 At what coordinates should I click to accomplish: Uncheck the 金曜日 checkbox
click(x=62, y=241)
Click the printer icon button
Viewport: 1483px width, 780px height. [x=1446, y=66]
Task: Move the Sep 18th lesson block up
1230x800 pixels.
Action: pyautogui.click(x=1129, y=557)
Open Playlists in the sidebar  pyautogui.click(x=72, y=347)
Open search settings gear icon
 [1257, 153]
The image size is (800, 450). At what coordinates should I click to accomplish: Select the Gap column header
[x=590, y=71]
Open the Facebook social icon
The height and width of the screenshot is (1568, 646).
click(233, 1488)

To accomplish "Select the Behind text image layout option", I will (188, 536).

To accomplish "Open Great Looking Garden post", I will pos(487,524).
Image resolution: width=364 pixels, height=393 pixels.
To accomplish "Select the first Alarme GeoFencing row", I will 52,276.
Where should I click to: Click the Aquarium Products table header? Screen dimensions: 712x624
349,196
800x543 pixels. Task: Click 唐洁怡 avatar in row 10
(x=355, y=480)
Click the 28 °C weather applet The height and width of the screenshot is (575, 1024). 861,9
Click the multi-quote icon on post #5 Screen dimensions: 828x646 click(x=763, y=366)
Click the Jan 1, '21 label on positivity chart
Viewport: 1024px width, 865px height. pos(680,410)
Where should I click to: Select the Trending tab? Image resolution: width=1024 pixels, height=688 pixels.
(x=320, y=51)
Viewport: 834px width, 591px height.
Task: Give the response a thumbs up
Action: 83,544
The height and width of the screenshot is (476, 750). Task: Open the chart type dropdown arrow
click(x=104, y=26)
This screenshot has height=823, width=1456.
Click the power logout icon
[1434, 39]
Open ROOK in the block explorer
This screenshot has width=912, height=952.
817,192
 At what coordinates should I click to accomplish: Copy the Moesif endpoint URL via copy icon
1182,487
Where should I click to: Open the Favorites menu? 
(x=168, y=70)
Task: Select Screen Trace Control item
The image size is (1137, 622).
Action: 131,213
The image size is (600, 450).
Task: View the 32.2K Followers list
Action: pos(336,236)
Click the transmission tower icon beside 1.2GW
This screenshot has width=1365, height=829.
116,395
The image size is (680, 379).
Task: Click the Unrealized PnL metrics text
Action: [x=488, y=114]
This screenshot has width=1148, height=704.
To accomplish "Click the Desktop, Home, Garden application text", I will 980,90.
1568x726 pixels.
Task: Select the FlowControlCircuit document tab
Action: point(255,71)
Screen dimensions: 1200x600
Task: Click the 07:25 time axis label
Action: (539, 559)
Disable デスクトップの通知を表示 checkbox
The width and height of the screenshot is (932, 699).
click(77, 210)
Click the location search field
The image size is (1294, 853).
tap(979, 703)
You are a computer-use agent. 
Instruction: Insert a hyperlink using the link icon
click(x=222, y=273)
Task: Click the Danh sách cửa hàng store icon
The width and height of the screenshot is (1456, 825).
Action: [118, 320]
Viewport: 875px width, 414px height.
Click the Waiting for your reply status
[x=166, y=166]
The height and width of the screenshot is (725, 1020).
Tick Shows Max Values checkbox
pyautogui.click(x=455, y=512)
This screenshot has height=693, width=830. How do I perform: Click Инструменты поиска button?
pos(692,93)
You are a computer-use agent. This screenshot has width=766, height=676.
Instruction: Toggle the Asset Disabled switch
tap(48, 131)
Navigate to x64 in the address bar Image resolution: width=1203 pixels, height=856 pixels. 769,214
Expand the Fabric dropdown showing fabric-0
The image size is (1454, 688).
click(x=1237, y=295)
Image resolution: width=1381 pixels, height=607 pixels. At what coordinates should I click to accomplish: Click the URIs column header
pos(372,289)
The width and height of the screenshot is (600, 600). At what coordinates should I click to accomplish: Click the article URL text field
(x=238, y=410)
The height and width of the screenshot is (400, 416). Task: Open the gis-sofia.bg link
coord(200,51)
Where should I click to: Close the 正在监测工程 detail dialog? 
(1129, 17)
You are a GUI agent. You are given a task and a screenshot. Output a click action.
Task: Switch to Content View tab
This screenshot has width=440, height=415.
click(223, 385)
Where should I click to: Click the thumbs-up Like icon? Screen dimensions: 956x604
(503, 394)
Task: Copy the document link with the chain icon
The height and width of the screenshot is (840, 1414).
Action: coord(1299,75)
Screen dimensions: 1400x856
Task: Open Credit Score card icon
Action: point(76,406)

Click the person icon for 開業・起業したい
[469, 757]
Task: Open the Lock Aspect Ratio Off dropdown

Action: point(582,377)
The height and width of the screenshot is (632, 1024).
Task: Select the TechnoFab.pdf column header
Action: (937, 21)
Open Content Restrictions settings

### [About this task]
Would you set down every record again, exactly as it appears above?

### [Response to this exercise]
 At what coordinates should I click to accomplish: Uncheck the 金曜日 checkbox
click(x=62, y=241)
Click the printer icon button
Viewport: 1483px width, 780px height. [x=1446, y=66]
Task: Move the Sep 18th lesson block up
1230x800 pixels.
Action: pyautogui.click(x=1129, y=557)
Open Playlists in the sidebar  pyautogui.click(x=72, y=347)
Open search settings gear icon
 [1257, 153]
The image size is (800, 450). At what coordinates should I click to accomplish: Select the Gap column header
[x=590, y=71]
Open the Facebook social icon
The height and width of the screenshot is (1568, 646).
click(233, 1488)

To accomplish "Select the Behind text image layout option", I will (188, 536).

To accomplish "Open Great Looking Garden post", I will pos(487,524).
Image resolution: width=364 pixels, height=393 pixels.
To accomplish "Select the first Alarme GeoFencing row", I will 52,276.
Where should I click to: Click the Aquarium Products table header? Screen dimensions: 712x624
349,196
800x543 pixels. Task: Click 唐洁怡 avatar in row 10
(x=355, y=480)
Click the 28 °C weather applet The height and width of the screenshot is (575, 1024). 861,9
Click the multi-quote icon on post #5 Screen dimensions: 828x646 click(x=763, y=366)
Click the Jan 1, '21 label on positivity chart
Viewport: 1024px width, 865px height. pos(680,410)
Where should I click to: Select the Trending tab? Image resolution: width=1024 pixels, height=688 pixels.
(x=320, y=51)
Viewport: 834px width, 591px height.
Task: Give the response a thumbs up
Action: 83,544
The height and width of the screenshot is (476, 750). Task: Open the chart type dropdown arrow
click(x=104, y=26)
This screenshot has height=823, width=1456.
Click the power logout icon
[1434, 39]
Open ROOK in the block explorer
This screenshot has width=912, height=952.
817,192
 At what coordinates should I click to accomplish: Copy the Moesif endpoint URL via copy icon
1182,487
Where should I click to: Open the Favorites menu? 
(x=168, y=70)
Task: Select Screen Trace Control item
The image size is (1137, 622).
Action: 131,213
The image size is (600, 450).
Task: View the 32.2K Followers list
Action: pos(336,236)
Click the transmission tower icon beside 1.2GW
This screenshot has width=1365, height=829.
116,395
The image size is (680, 379).
Task: Click the Unrealized PnL metrics text
Action: [x=488, y=114]
This screenshot has width=1148, height=704.
To accomplish "Click the Desktop, Home, Garden application text", I will 980,90.
1568x726 pixels.
Task: Select the FlowControlCircuit document tab
Action: point(255,71)
Screen dimensions: 1200x600
Task: Click the 07:25 time axis label
Action: (539, 559)
Disable デスクトップの通知を表示 checkbox
The width and height of the screenshot is (932, 699).
click(77, 210)
Click the location search field
The image size is (1294, 853).
tap(979, 703)
You are a computer-use agent. 
Instruction: Insert a hyperlink using the link icon
click(x=222, y=273)
Task: Click the Danh sách cửa hàng store icon
The width and height of the screenshot is (1456, 825).
Action: [118, 320]
Viewport: 875px width, 414px height.
Click the Waiting for your reply status
[x=166, y=166]
The height and width of the screenshot is (725, 1020).
Tick Shows Max Values checkbox
pyautogui.click(x=455, y=512)
This screenshot has height=693, width=830. How do I perform: Click Инструменты поиска button?
pos(692,93)
You are a computer-use agent. This screenshot has width=766, height=676.
Instruction: Toggle the Asset Disabled switch
tap(48, 131)
Navigate to x64 in the address bar Image resolution: width=1203 pixels, height=856 pixels. 769,214
Expand the Fabric dropdown showing fabric-0
The image size is (1454, 688).
click(x=1237, y=295)
Image resolution: width=1381 pixels, height=607 pixels. At what coordinates should I click to accomplish: Click the URIs column header
pos(372,289)
The width and height of the screenshot is (600, 600). At what coordinates should I click to accomplish: Click the article URL text field
(x=238, y=410)
The height and width of the screenshot is (400, 416). Task: Open the gis-sofia.bg link
coord(200,51)
Where should I click to: Close the 正在监测工程 detail dialog? 
(1129, 17)
You are a GUI agent. You are given a task and a screenshot. Output a click action.
Task: Switch to Content View tab
This screenshot has width=440, height=415.
click(223, 385)
Where should I click to: Click the thumbs-up Like icon? Screen dimensions: 956x604
(503, 394)
Task: Copy the document link with the chain icon
The height and width of the screenshot is (840, 1414).
Action: coord(1299,75)
Screen dimensions: 1400x856
Task: Open Credit Score card icon
Action: point(76,406)

Click the person icon for 開業・起業したい
[469, 757]
Task: Open the Lock Aspect Ratio Off dropdown

Action: point(582,377)
The height and width of the screenshot is (632, 1024).
Task: Select the TechnoFab.pdf column header
Action: (937, 21)
Open Content Restrictions settings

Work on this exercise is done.